## Exercise objective
Look through the entries. Copy each line that has the word "Given".

## Available data
————
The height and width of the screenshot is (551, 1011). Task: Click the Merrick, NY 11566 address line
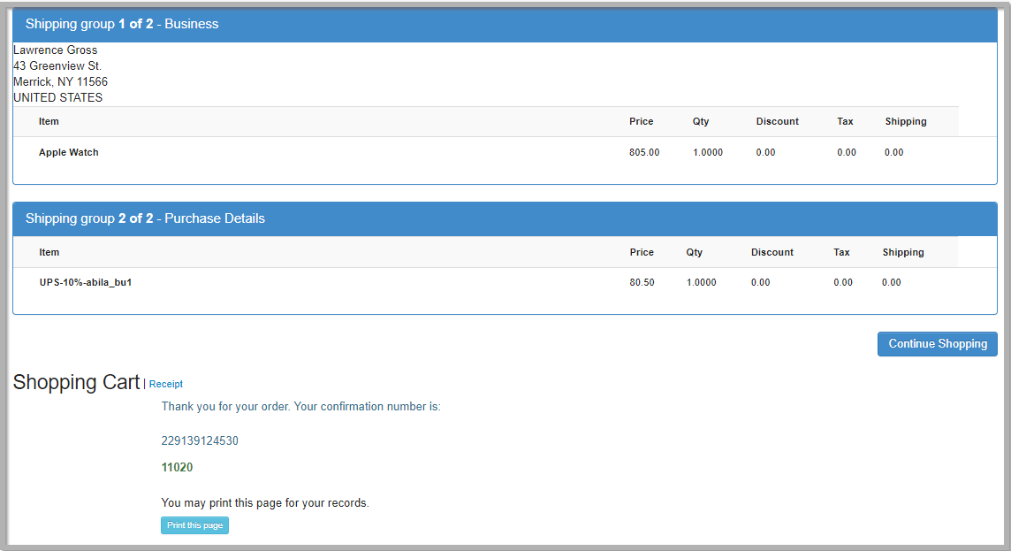coord(59,81)
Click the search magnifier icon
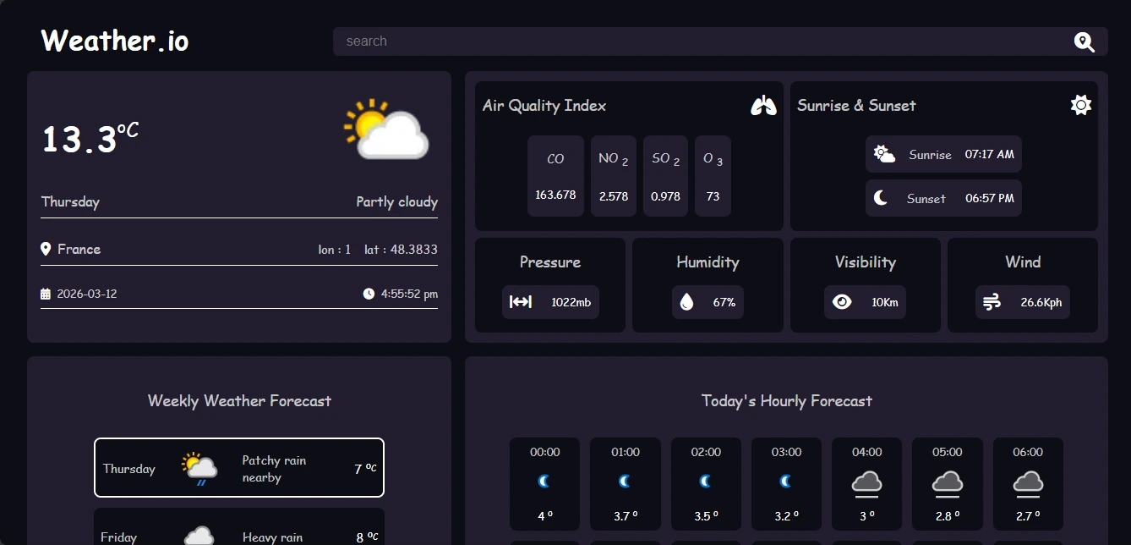Image resolution: width=1131 pixels, height=545 pixels. pos(1085,41)
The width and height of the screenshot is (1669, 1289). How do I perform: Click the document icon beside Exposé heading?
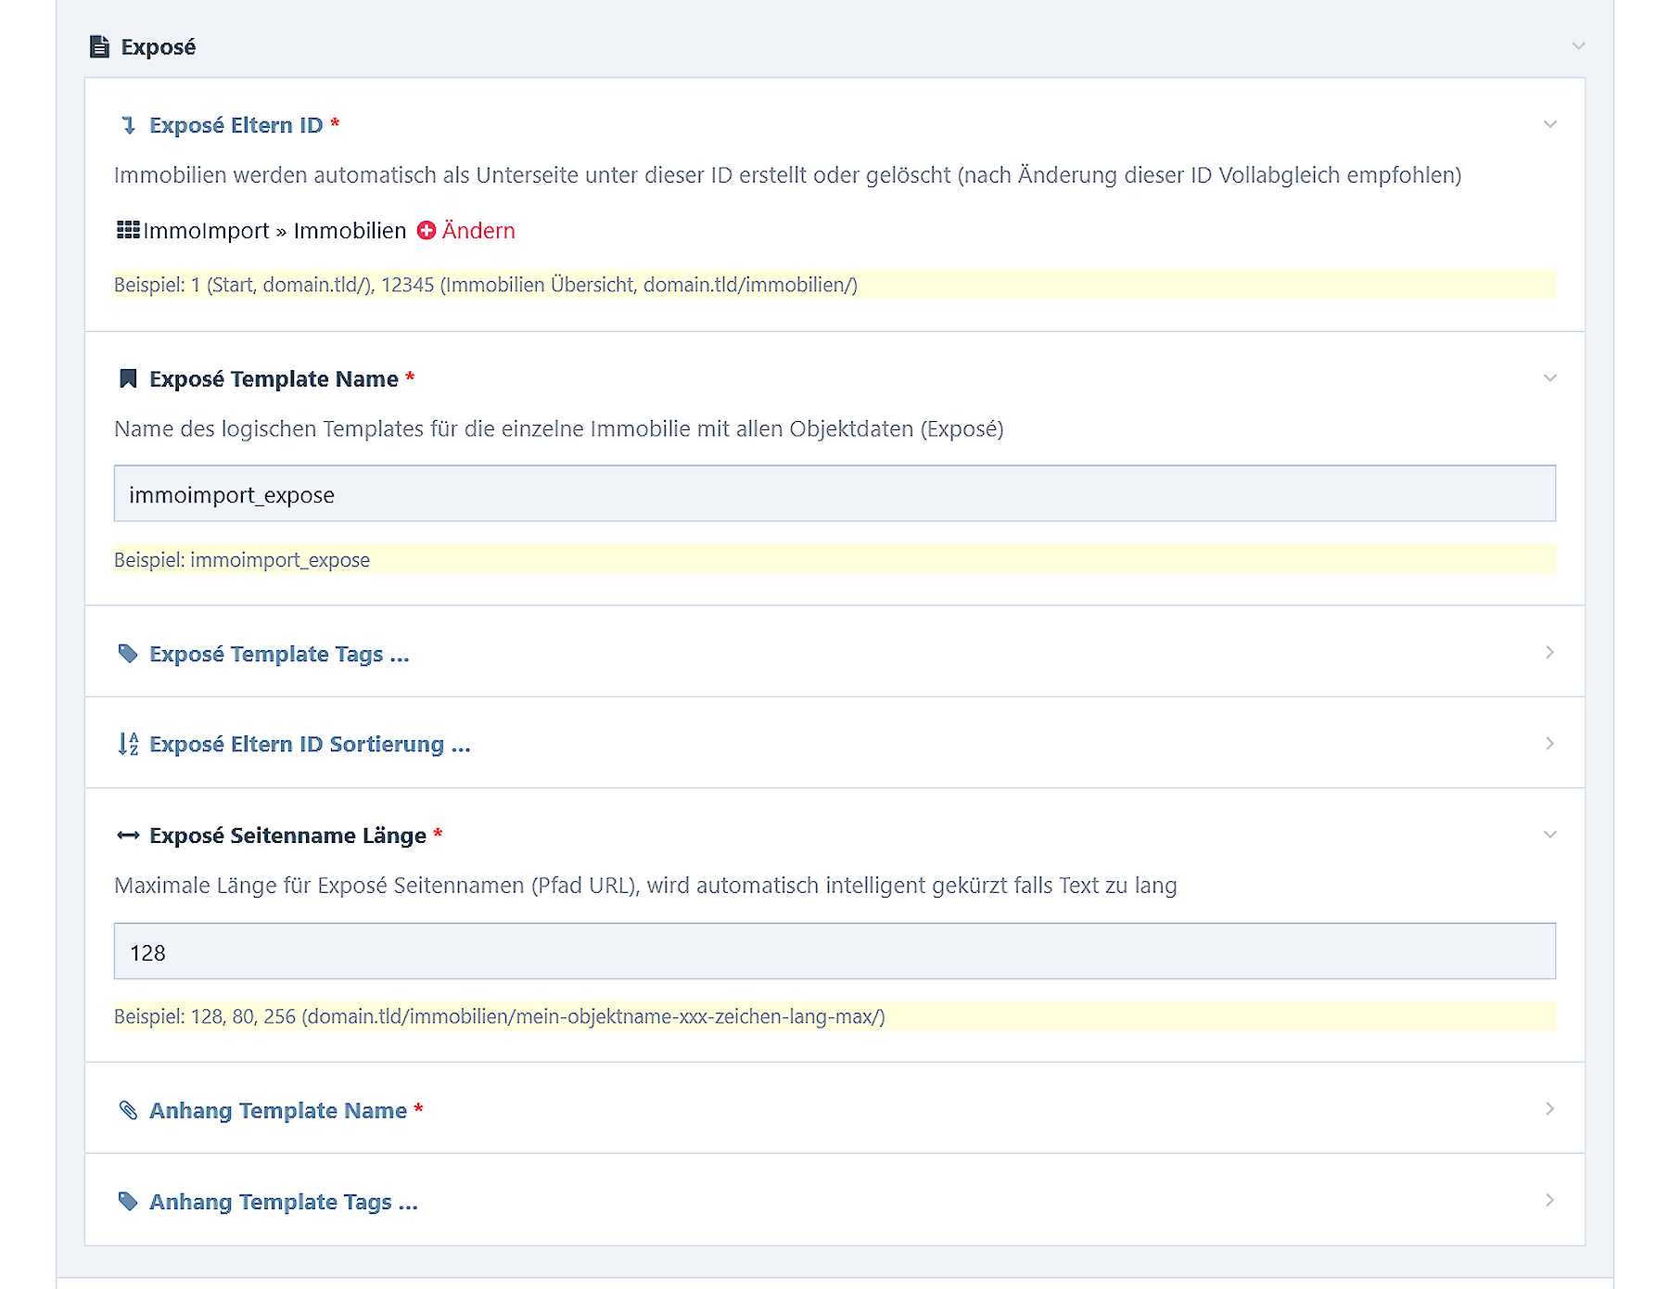click(99, 46)
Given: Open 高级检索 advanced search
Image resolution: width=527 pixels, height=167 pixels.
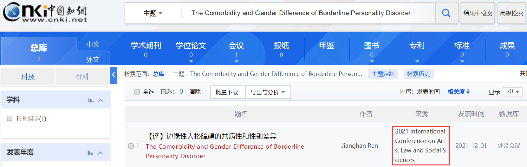Looking at the screenshot, I should [x=511, y=13].
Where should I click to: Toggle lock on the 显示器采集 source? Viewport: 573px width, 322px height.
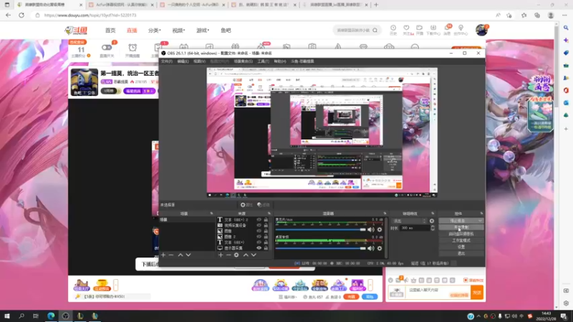266,248
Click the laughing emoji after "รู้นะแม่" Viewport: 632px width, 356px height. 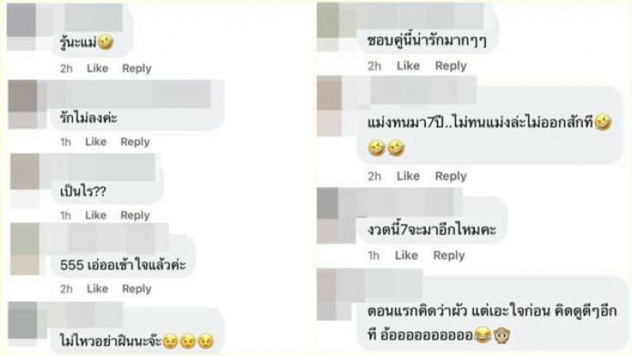[106, 43]
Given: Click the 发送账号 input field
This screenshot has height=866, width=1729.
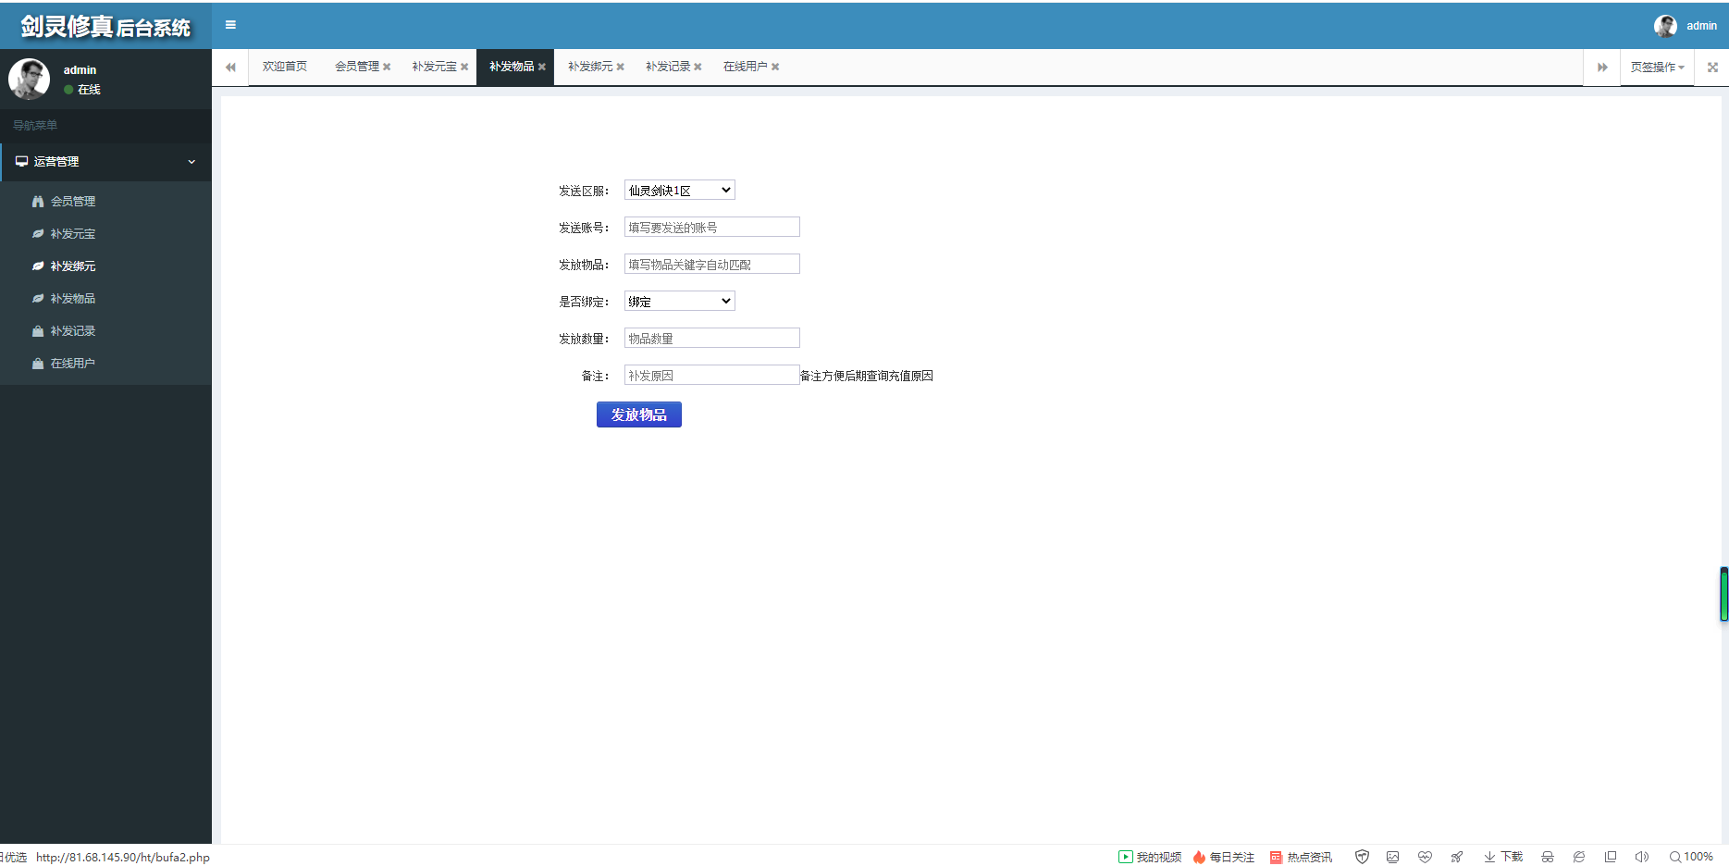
————
## Response below
Given: Open 高级检索 advanced search
Given: Click the 发送账号 input field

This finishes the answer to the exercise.